# [TASK BRIEF]
Your output should reproduce each entry exactly, with none of its pictures.

# [Screenshot grounding data]
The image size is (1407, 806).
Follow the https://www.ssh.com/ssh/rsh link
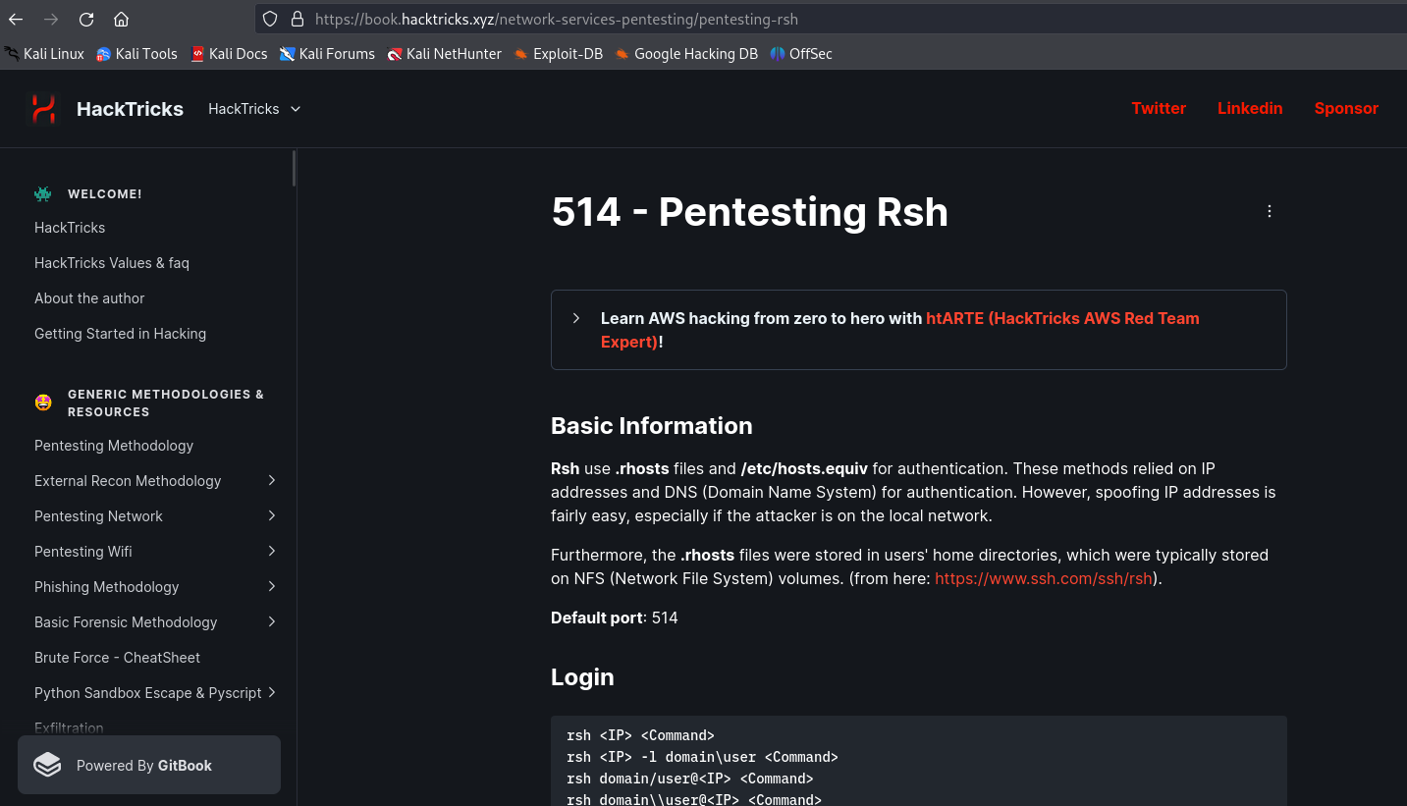tap(1043, 578)
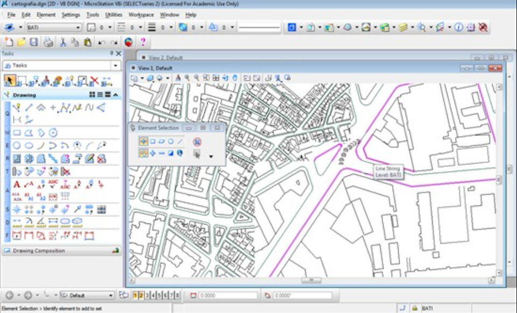Toggle view 3 button in view groups
This screenshot has height=313, width=517.
coord(147,295)
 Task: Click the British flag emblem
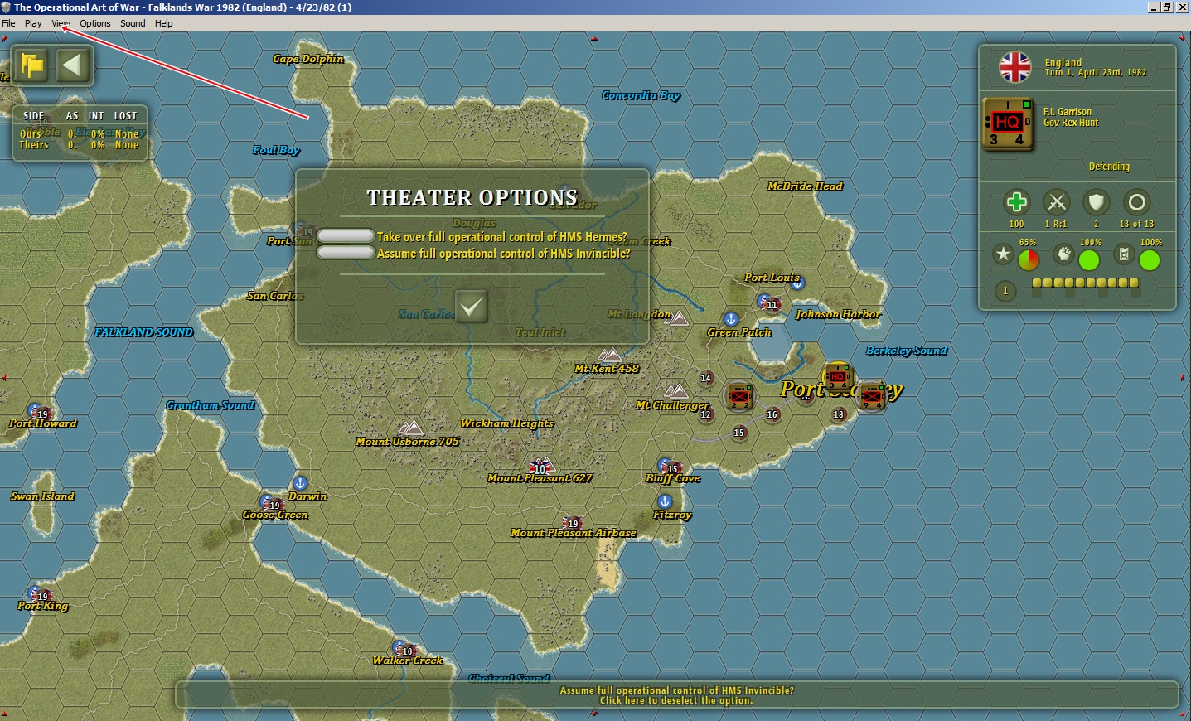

# [EXERCISE RESPONSE]
The image size is (1407, 806).
Follow the https://www.ssh.com/ssh/rsh link
tap(1043, 578)
Toggle view 3 button in view groups
This screenshot has height=313, width=517.
coord(147,295)
 Task: Click the British flag emblem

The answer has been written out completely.